We previously found that AC-1, an extracellular polysaccharide, produced by Acetobacter xylinum and composed of (1,4)-beta-D-glucan with branches of glucosyl residues, showed a strong activity to induce production of interleukin-12 (IL-12) p40 and tumor necrosis factor alpha by macrophages in vitro via Toll-like receptor 4 (TLR-4) signaling. In the present study, we examined the effect of oral administration of AC-1 on protective immunity against Listeria monocytogenes. Mice were given AC-1 or phosphate-buffered saline (PBS) intragastrically 2 days before, on the day of, and 2 days after an intraperitoneal inoculation of L. monocytogenes. The survival rate of AC-1-treated mice was significantly improved and bacterial growth in AC-1-treated mice was severely retarded compared to those of PBS-treated mice after infection with L. monocytogenes. IL-12 p40 levels in serum and magnitudes of CD4+ Th1 and CD8+ Tc1 responses against Listeria antigen were significantly higher in AC-1-treated mice than in PBS-treated mice. The effect of AC-1 on antilisterial activity was diminished in C3H/HeJ mice carrying mutated TLR-4. Thus, AC-1, a potent IL-12 inducer through TLR-4, enhanced protective immunity against L. monocytogenes via augmentation of Th1 responses. These results suggest that infectious processes driven by intracellular microorganisms could be prevented to develop by the (1,4)-beta-D-glucan.

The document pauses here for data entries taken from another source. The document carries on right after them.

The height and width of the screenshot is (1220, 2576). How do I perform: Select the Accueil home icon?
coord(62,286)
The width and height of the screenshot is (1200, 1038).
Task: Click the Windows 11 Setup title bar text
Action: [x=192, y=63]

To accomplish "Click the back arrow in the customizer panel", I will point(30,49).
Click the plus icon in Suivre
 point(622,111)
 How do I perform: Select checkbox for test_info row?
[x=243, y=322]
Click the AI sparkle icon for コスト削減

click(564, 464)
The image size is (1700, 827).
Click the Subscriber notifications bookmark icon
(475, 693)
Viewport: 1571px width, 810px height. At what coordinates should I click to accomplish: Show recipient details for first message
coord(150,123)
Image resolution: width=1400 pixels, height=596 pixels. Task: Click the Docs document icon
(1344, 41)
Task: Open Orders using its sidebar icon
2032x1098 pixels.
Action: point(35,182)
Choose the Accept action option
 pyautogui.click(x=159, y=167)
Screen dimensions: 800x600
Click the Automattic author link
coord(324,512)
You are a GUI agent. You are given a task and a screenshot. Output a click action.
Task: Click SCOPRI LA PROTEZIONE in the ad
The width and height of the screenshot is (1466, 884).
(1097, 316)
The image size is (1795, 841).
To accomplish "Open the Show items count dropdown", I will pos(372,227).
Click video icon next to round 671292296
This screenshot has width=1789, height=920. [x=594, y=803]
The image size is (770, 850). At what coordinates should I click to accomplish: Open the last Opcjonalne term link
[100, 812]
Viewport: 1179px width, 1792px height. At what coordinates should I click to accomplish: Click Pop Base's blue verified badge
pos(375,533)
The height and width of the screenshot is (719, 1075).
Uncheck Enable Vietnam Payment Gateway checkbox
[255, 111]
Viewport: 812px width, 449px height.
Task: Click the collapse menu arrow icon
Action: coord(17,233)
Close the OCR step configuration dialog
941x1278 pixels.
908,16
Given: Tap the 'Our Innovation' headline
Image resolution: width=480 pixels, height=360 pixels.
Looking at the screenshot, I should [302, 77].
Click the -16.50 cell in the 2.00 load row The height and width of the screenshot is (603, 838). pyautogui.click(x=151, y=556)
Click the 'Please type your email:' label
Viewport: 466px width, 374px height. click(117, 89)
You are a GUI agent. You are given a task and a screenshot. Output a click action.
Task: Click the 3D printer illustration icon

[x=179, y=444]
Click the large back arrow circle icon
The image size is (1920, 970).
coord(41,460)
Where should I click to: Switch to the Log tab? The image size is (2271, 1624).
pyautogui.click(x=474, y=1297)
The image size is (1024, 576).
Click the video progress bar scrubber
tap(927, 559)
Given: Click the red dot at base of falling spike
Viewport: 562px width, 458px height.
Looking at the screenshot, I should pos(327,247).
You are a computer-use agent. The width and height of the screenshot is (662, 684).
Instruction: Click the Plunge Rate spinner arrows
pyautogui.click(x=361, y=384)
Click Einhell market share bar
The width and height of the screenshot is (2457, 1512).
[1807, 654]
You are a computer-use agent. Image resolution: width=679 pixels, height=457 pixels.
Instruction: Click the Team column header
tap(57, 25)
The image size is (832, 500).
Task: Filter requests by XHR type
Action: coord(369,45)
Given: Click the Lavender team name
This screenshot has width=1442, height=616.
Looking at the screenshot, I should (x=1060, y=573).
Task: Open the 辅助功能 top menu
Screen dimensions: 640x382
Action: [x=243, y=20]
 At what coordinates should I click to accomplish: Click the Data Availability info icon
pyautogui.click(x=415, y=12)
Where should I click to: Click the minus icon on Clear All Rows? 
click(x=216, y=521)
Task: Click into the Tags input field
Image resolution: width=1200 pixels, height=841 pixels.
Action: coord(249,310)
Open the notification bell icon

Soluble branched beta-(1,4)glucans from Acetobacter species show strong activities to induce interleukin-12 in vitro and inhibit T-helper 2 cellular response with immunoglobulin E production in vivo.

An extracellular polysaccharide, AC-1, produced by Acetobacter polysaccharogenes is composed of beta-(1,4)glucan with branches of glucosyl residues. We found that AC-1 showed a strong activity to induce production of interleukin-12 P40 and tumor necrosis factor-alpha by macrophage cell lines in vitro. Cellulase treatment completely abolished the activity of AC-1 to induce tumor necrosis factor-alpha production by macrophages, whereas treatment of AC-1 with polymyxin B or proteinase did not affect the activity. Results of experiments using toll-like receptor (TLR) 4-deficient mice and TLR4-transfected human cell line indicated that TLR4 is involved in pattern recognition of AC-1. In vivo administration of AC-1 significantly reduced the serum levels of ovalbumin (OVA)-specific IgE and interleukin-4 production by T cells in response to OVA in mice immunized with OVA. AC-1, a soluble branched beta-(1,4)glucan may be useful in prevention and treatment of allergic disorders With IgE production.